Artificial intelligence-large language models (AI-LLMs) for reliable and accurate cardiotocography (CTG) interpretation in obstetric practice
View abstract on PubMed
Summary
This summary is machine-generated.ChatGPT-4o demonstrated superior performance in cardiotocography interpretation, outperforming other AI-LLMs and junior doctors.
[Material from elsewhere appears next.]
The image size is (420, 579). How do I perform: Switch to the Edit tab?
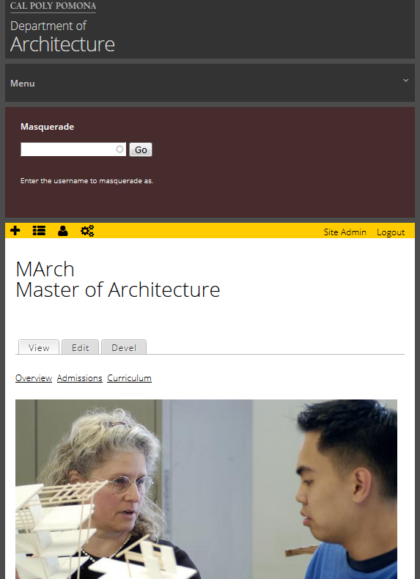[x=80, y=347]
This advanced AI tool closely matched senior doctor performance, showing promise for improving obstetric care.
Area Of Science
- Medical Imaging
- Artificial Intelligence
- Obstetrics
Background
- Accurate cardiotocography (CTG) interpretation is crucial for monitoring fetal well-being during pregnancy and labor.
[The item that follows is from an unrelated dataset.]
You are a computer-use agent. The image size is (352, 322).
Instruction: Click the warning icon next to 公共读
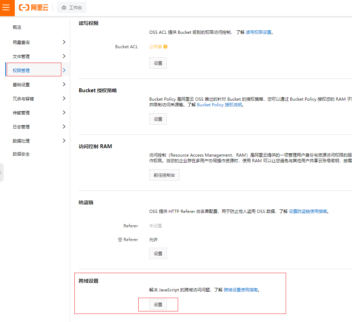166,46
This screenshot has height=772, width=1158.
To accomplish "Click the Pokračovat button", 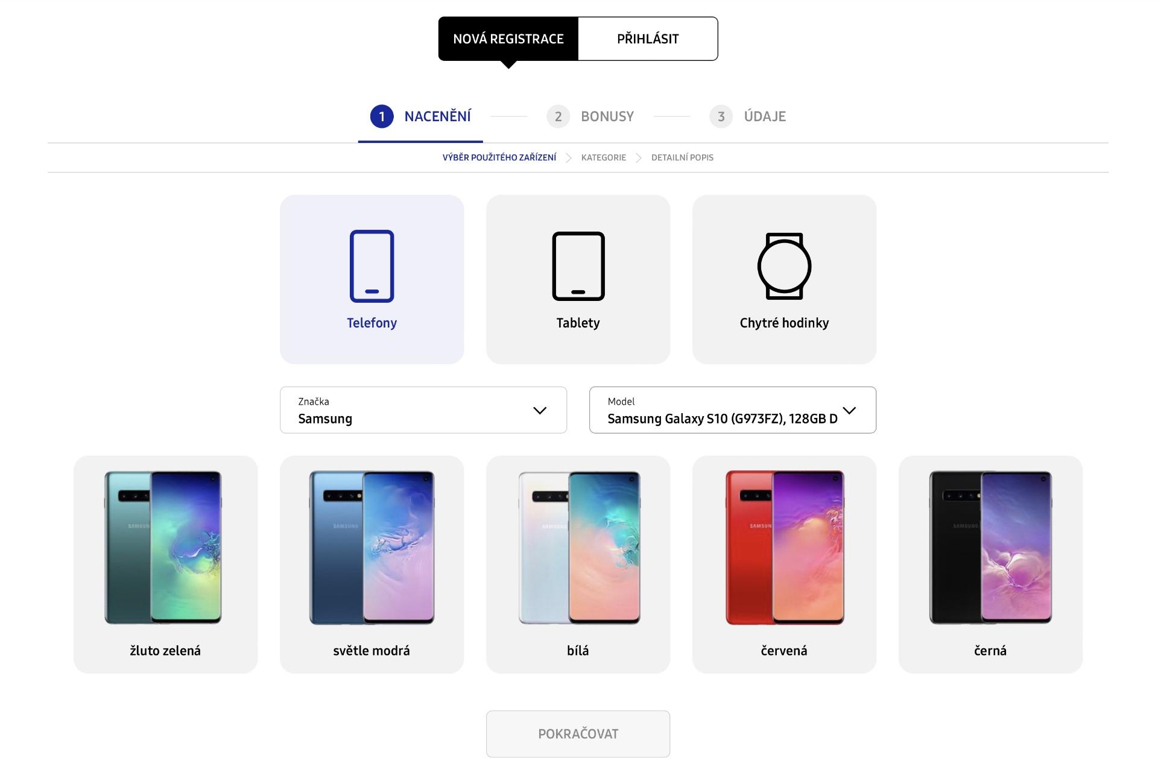I will [x=578, y=734].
- Advanced artificial intelligence (AI) tools, specifically AI-large language models (AI-LLMs), have the potential to improve CTG interpretation accuracy.
- The clinical utility and performance of AI-LLMs in CTG interpretation require thorough evaluation.
Purpose Of The Study
- To assess the performance of three AI-LLMs (ChatGPT-4o, Gemini Advanced, Copilot) in interpreting CTG images.
- To compare the AI-LLMs' interpretations with those of junior (JHDs) and senior human doctors (SHDs).
- To evaluate the reliability of AI-LLMs in clinical decision-making for obstetric care.
Main Methods
- Seven CTG images were interpreted by three AI-LLMs, five SHDs, and five JHDs.
- Expert evaluations were conducted by five blinded maternal-fetal medicine specialists using a Likert scale for relevance, clarity, depth, focus, and coherence.
- Statistical analysis was performed to compare the homogeneity of expert ratings and group performances.
Main Results
- ChatGPT-4o achieved a score of 77.86, outperforming Gemini Advanced (57.14), Copilot (47.29), and JHDs (61.57).
- ChatGPT-4o's performance (77.86) closely approached that of SHDs (80.43), with no statistically significant difference (p > 0.05).
- ChatGPT-4o particularly excelled in the depth parameter and was only marginally inferior to SHDs in other assessed parameters.
Conclusions
- ChatGPT-4o demonstrated superior performance among evaluated AI-LLMs in CTG interpretation.
- ChatGPT-4o surpassed the performance of junior doctors and closely matched senior doctors.
- AI-LLMs, exemplified by ChatGPT-4o, show significant potential as assistive tools for obstetricians, aiming to enhance diagnostic accuracy and improve obstetric patient care.